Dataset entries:
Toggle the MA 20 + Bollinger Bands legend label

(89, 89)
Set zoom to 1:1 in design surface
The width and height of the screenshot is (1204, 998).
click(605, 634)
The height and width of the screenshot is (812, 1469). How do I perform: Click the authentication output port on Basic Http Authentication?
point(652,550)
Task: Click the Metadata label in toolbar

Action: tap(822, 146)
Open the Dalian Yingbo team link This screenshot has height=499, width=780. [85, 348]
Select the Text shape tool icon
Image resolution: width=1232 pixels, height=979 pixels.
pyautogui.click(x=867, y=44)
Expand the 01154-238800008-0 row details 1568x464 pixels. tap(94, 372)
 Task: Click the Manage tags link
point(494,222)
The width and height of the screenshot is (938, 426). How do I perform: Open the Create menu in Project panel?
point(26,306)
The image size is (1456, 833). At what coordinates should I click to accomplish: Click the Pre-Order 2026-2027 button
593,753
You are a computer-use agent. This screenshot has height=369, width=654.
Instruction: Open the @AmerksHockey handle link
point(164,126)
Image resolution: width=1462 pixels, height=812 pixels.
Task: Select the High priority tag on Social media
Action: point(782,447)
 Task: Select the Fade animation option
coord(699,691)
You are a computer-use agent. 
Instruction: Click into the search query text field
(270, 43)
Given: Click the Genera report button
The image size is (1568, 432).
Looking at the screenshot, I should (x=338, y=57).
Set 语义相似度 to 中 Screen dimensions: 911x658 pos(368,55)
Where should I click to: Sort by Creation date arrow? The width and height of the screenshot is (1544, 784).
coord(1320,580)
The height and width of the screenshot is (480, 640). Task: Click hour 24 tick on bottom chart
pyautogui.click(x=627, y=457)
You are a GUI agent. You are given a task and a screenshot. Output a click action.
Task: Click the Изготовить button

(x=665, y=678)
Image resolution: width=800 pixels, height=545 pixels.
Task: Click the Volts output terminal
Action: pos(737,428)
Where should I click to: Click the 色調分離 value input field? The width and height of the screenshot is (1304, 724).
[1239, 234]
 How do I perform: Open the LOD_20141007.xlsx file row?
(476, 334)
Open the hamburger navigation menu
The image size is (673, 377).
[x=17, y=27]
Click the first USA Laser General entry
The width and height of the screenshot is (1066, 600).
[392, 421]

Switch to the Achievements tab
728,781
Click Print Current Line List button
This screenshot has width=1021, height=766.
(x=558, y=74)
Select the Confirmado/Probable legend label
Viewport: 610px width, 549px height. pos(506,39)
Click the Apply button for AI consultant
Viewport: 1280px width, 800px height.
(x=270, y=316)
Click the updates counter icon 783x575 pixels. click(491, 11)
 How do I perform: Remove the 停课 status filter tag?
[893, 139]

> [EXERCISE REQUIREMENTS]:
Reproduce each line of the records in which the word "computer" appears.

> [SOLUTION]:
You are a computer-use agent. This screenshot has height=369, width=654.
You are a computer-use agent. 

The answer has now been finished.